Ahora vivo en la montaña donde los gallos cantan desde las tres de la mañana para enunciar el nuevo día, mientras todos los demás yacen sumidos en una inmensa y apacible quietud. Yo me volví como los gallos. No espero el amanecer para atizar la lumbre, preparar un cafecito y empezar a escribir. Ese primer traguito de café antes de despuntar el alba —diría Neruda— es mágico: “Cae al alma como al pasto el rocío”.

A las cinco, los primeros rayos del sol se cuelan entre los cipreses para encender la sinfonía de pajarillos: unos buscando sustento; otros, afectuosa compañía; las hembritas celebran que los polluelos aún permanecen en sus nidos —heroicos sobrevivientes de depredadores nocturnos—; y los demás inician los ritos propios del instinto. El campo entero despierta en un alegre amanecer. Las gallinas cacarean sus posturas, los cachorros se arriman a la cocina en busca de algún “sobrillo” y un campesino vecino se apresura al potrero, soga en mano, a ver si parió la vaquilla. Él me provee de leche, natilla y queso fresco para acompañar tortillas recién palmeadas.

En la montaña, la vida lleva su propio ritmo. El atardecer tiene su magia: inspira a la meditación e induce a la divagación. En lontananza se dibujan celajes veraniegos que tiñen el cielo de encendidos colores, como naturales acuarelas. Mas la vida montaraz aún no concluye por el día. Sobre una mesita de troncos, junto a la mecedora que chirría acompasadamente en el escabel frontal, hay pan casero, jarras de agua dulce y un buen libro para darle cuerda a la tarde. ¡Que no se acabe el celaje! ¡Que no se rinda la tarde!

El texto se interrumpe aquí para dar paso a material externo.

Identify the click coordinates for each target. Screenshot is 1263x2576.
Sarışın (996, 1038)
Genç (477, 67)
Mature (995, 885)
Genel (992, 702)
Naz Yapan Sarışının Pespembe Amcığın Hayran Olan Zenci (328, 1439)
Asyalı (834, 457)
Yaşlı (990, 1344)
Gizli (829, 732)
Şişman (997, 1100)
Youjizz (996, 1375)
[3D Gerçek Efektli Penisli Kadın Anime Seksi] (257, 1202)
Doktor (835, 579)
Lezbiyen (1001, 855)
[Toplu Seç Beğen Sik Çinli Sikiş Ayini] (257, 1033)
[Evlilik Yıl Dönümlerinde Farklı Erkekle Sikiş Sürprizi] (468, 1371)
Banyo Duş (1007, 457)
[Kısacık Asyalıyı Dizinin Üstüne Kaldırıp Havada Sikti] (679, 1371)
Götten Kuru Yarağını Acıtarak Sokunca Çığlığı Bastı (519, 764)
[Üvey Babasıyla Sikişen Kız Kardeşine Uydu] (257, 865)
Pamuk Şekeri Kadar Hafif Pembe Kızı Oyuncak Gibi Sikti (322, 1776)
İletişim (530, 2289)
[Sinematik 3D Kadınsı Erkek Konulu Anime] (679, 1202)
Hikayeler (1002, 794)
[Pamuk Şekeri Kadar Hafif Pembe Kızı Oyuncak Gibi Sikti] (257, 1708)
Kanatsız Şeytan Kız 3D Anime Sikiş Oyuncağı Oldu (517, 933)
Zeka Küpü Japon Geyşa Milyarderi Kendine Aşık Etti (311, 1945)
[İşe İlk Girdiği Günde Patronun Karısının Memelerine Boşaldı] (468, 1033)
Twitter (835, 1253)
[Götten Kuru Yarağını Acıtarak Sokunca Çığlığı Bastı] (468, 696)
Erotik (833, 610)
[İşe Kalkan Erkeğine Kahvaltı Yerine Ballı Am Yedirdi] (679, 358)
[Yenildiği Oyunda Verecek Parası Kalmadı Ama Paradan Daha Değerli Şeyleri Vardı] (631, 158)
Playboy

Al caer las sombras, ya rendidos por su corretear, se agrupan a mi alrededor los fieles cachorros para esperar la noche junto a la chimenea, en la biblioteca. El fuego del hogar también es mágico. Yo les leo lo que escribo y ellos escuchan, solidarios, mientras saboreo lentamente un vinillo para acompañar mis propios “sobrillos” del almuerzo. Y así, sin más presiones ni pretensiones, transcurre el tiempo mirando por encima la codiciosa agitación citadina. ¡Solo Dios sabe cuánto me alegro de haberla abandonado!